** Task details **
A verbatim transcription of every record below is required.

** Entries provided **
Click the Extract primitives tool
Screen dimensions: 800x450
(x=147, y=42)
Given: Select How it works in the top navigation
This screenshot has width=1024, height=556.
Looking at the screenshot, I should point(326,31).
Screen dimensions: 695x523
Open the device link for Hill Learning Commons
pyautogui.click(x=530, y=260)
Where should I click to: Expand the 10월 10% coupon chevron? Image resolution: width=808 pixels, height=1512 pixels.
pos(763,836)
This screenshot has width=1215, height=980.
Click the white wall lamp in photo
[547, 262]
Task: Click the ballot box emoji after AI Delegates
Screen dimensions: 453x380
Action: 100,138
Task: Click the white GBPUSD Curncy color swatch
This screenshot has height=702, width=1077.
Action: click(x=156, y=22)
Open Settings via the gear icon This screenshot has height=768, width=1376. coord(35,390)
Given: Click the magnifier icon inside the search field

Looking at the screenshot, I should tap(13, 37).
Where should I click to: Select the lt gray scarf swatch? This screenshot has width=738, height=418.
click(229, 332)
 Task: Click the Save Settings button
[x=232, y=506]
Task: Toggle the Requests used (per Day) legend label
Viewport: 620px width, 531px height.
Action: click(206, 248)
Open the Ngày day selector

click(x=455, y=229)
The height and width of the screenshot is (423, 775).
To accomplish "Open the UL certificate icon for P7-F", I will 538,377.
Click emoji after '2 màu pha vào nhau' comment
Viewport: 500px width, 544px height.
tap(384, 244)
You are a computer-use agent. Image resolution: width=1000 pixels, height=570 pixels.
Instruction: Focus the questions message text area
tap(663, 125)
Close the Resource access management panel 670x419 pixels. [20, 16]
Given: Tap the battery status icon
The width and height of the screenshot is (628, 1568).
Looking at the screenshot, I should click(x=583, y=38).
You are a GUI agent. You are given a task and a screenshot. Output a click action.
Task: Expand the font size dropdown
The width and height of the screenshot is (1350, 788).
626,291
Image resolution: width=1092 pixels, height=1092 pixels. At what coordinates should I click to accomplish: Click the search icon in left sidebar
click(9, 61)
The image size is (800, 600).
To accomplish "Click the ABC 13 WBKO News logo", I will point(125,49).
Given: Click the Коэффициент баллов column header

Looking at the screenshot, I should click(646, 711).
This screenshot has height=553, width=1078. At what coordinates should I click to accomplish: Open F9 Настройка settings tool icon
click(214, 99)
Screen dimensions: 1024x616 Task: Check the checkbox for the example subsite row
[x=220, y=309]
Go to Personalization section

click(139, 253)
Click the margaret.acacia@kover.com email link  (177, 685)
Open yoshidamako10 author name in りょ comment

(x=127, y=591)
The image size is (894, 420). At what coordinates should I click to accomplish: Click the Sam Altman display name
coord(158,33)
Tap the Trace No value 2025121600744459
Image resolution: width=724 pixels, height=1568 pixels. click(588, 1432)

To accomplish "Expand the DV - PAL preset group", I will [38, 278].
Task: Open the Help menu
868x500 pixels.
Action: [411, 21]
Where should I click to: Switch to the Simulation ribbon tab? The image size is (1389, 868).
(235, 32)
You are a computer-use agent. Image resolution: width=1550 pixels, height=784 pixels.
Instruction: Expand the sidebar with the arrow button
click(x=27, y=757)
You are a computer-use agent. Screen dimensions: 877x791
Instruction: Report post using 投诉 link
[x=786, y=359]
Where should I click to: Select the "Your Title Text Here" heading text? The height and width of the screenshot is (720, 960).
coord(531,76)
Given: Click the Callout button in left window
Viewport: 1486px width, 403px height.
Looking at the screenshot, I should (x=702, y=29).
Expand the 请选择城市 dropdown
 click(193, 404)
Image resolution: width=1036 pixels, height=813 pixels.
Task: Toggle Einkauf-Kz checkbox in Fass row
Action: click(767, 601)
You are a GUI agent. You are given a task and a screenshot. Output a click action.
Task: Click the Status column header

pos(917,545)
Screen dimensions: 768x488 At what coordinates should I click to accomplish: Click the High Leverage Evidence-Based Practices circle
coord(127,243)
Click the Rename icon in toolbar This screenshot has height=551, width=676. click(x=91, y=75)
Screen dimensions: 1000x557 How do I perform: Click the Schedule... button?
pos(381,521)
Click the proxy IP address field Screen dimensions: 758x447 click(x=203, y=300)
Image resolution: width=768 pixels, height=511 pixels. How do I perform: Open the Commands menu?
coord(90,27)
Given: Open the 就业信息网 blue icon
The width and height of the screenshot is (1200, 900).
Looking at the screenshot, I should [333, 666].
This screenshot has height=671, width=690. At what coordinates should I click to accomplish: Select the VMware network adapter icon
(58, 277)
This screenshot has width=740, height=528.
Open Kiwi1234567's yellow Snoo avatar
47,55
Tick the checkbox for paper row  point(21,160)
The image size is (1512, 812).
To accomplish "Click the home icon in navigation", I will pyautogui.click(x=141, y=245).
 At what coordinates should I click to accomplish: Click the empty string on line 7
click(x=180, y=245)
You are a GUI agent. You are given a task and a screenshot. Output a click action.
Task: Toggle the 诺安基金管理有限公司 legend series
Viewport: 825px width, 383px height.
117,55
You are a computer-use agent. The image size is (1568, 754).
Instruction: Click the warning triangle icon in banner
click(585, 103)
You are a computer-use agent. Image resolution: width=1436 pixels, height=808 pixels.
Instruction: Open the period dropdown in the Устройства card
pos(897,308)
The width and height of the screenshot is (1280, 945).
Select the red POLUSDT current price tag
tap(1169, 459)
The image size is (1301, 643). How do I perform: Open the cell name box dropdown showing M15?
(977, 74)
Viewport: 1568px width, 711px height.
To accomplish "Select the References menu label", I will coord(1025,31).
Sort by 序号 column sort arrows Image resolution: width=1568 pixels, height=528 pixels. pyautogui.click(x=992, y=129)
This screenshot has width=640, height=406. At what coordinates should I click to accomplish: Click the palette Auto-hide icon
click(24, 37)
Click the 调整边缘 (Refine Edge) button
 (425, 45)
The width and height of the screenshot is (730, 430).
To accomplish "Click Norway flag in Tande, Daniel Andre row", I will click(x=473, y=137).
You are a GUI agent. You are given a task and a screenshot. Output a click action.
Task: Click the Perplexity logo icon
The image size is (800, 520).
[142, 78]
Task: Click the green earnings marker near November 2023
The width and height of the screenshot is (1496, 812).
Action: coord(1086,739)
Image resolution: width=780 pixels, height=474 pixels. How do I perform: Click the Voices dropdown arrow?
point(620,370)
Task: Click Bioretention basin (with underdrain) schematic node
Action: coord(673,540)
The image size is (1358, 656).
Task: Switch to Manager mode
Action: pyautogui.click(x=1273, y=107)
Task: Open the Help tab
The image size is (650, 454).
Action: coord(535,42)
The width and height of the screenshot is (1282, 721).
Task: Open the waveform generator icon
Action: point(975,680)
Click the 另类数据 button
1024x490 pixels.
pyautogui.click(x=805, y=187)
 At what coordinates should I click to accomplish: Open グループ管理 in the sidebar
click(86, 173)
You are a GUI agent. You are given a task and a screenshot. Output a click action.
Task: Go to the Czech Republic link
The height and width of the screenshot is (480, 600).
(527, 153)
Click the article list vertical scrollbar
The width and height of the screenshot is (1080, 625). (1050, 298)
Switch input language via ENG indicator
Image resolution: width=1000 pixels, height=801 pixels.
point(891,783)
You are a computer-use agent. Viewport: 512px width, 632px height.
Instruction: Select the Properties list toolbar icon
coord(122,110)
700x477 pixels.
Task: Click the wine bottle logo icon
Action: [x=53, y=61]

** Response to the task **
Click the Extract primitives tool
Screen dimensions: 800x450
(x=147, y=42)
Given: Select How it works in the top navigation
This screenshot has width=1024, height=556.
Looking at the screenshot, I should point(326,31).
Screen dimensions: 695x523
Open the device link for Hill Learning Commons
pyautogui.click(x=530, y=260)
Where should I click to: Expand the 10월 10% coupon chevron? Image resolution: width=808 pixels, height=1512 pixels.
pos(763,836)
This screenshot has width=1215, height=980.
Click the white wall lamp in photo
[547, 262]
Task: Click the ballot box emoji after AI Delegates
Screen dimensions: 453x380
Action: 100,138
Task: Click the white GBPUSD Curncy color swatch
This screenshot has height=702, width=1077.
Action: click(x=156, y=22)
Open Settings via the gear icon This screenshot has height=768, width=1376. coord(35,390)
Given: Click the magnifier icon inside the search field

Looking at the screenshot, I should tap(13, 37).
Where should I click to: Select the lt gray scarf swatch? This screenshot has width=738, height=418.
click(229, 332)
 Task: Click the Save Settings button
[x=232, y=506]
Task: Toggle the Requests used (per Day) legend label
Viewport: 620px width, 531px height.
Action: click(206, 248)
Open the Ngày day selector

click(x=455, y=229)
The height and width of the screenshot is (423, 775).
To accomplish "Open the UL certificate icon for P7-F", I will 538,377.
Click emoji after '2 màu pha vào nhau' comment
Viewport: 500px width, 544px height.
tap(384, 244)
You are a computer-use agent. Image resolution: width=1000 pixels, height=570 pixels.
Instruction: Focus the questions message text area
tap(663, 125)
Close the Resource access management panel 670x419 pixels. [20, 16]
Given: Tap the battery status icon
The width and height of the screenshot is (628, 1568).
Looking at the screenshot, I should click(x=583, y=38).
You are a GUI agent. You are given a task and a screenshot. Output a click action.
Task: Expand the font size dropdown
The width and height of the screenshot is (1350, 788).
626,291
Image resolution: width=1092 pixels, height=1092 pixels. At what coordinates should I click to accomplish: Click the search icon in left sidebar
click(9, 61)
The image size is (800, 600).
To accomplish "Click the ABC 13 WBKO News logo", I will point(125,49).
Given: Click the Коэффициент баллов column header

Looking at the screenshot, I should click(646, 711).
This screenshot has height=553, width=1078. At what coordinates should I click to accomplish: Open F9 Настройка settings tool icon
click(214, 99)
Screen dimensions: 1024x616 Task: Check the checkbox for the example subsite row
[x=220, y=309]
Go to Personalization section

click(139, 253)
Click the margaret.acacia@kover.com email link  (177, 685)
Open yoshidamako10 author name in りょ comment

(x=127, y=591)
The image size is (894, 420). At what coordinates should I click to accomplish: Click the Sam Altman display name
coord(158,33)
Tap the Trace No value 2025121600744459
Image resolution: width=724 pixels, height=1568 pixels. click(588, 1432)

To accomplish "Expand the DV - PAL preset group", I will [38, 278].
Task: Open the Help menu
868x500 pixels.
Action: [411, 21]
Where should I click to: Switch to the Simulation ribbon tab? The image size is (1389, 868).
(235, 32)
You are a computer-use agent. Image resolution: width=1550 pixels, height=784 pixels.
Instruction: Expand the sidebar with the arrow button
click(x=27, y=757)
You are a computer-use agent. Screen dimensions: 877x791
Instruction: Report post using 投诉 link
[x=786, y=359]
Where should I click to: Select the "Your Title Text Here" heading text? The height and width of the screenshot is (720, 960).
coord(531,76)
Given: Click the Callout button in left window
Viewport: 1486px width, 403px height.
Looking at the screenshot, I should (x=702, y=29).
Expand the 请选择城市 dropdown
 click(193, 404)
Image resolution: width=1036 pixels, height=813 pixels.
Task: Toggle Einkauf-Kz checkbox in Fass row
Action: click(767, 601)
You are a GUI agent. You are given a task and a screenshot. Output a click action.
Task: Click the Status column header

pos(917,545)
Screen dimensions: 768x488 At what coordinates should I click to accomplish: Click the High Leverage Evidence-Based Practices circle
coord(127,243)
Click the Rename icon in toolbar This screenshot has height=551, width=676. click(x=91, y=75)
Screen dimensions: 1000x557 How do I perform: Click the Schedule... button?
pos(381,521)
Click the proxy IP address field Screen dimensions: 758x447 click(x=203, y=300)
Image resolution: width=768 pixels, height=511 pixels. How do I perform: Open the Commands menu?
coord(90,27)
Given: Open the 就业信息网 blue icon
The width and height of the screenshot is (1200, 900).
Looking at the screenshot, I should [333, 666].
This screenshot has height=671, width=690. At what coordinates should I click to accomplish: Select the VMware network adapter icon
(58, 277)
This screenshot has width=740, height=528.
Open Kiwi1234567's yellow Snoo avatar
47,55
Tick the checkbox for paper row  point(21,160)
The image size is (1512, 812).
To accomplish "Click the home icon in navigation", I will pyautogui.click(x=141, y=245).
 At what coordinates should I click to accomplish: Click the empty string on line 7
click(x=180, y=245)
You are a GUI agent. You are given a task and a screenshot. Output a click action.
Task: Toggle the 诺安基金管理有限公司 legend series
Viewport: 825px width, 383px height.
117,55
You are a computer-use agent. The image size is (1568, 754).
Instruction: Click the warning triangle icon in banner
click(585, 103)
You are a computer-use agent. Image resolution: width=1436 pixels, height=808 pixels.
Instruction: Open the period dropdown in the Устройства card
pos(897,308)
The width and height of the screenshot is (1280, 945).
Select the red POLUSDT current price tag
tap(1169, 459)
The image size is (1301, 643). How do I perform: Open the cell name box dropdown showing M15?
(977, 74)
Viewport: 1568px width, 711px height.
To accomplish "Select the References menu label", I will coord(1025,31).
Sort by 序号 column sort arrows Image resolution: width=1568 pixels, height=528 pixels. pyautogui.click(x=992, y=129)
This screenshot has width=640, height=406. At what coordinates should I click to accomplish: Click the palette Auto-hide icon
click(24, 37)
Click the 调整边缘 (Refine Edge) button
 (425, 45)
The width and height of the screenshot is (730, 430).
To accomplish "Click Norway flag in Tande, Daniel Andre row", I will click(x=473, y=137).
You are a GUI agent. You are given a task and a screenshot. Output a click action.
Task: Click the Perplexity logo icon
The image size is (800, 520).
[142, 78]
Task: Click the green earnings marker near November 2023
The width and height of the screenshot is (1496, 812).
Action: coord(1086,739)
Image resolution: width=780 pixels, height=474 pixels. How do I perform: Click the Voices dropdown arrow?
point(620,370)
Task: Click Bioretention basin (with underdrain) schematic node
Action: coord(673,540)
The image size is (1358, 656).
Task: Switch to Manager mode
Action: pyautogui.click(x=1273, y=107)
Task: Open the Help tab
The image size is (650, 454).
Action: coord(535,42)
The width and height of the screenshot is (1282, 721).
Task: Open the waveform generator icon
Action: point(975,680)
Click the 另类数据 button
1024x490 pixels.
pyautogui.click(x=805, y=187)
 At what coordinates should I click to accomplish: Open グループ管理 in the sidebar
click(86, 173)
You are a GUI agent. You are given a task and a screenshot. Output a click action.
Task: Go to the Czech Republic link
The height and width of the screenshot is (480, 600).
(527, 153)
Click the article list vertical scrollbar
The width and height of the screenshot is (1080, 625). (1050, 298)
Switch input language via ENG indicator
Image resolution: width=1000 pixels, height=801 pixels.
point(891,783)
You are a computer-use agent. Viewport: 512px width, 632px height.
Instruction: Select the Properties list toolbar icon
coord(122,110)
700x477 pixels.
Task: Click the wine bottle logo icon
Action: [x=53, y=61]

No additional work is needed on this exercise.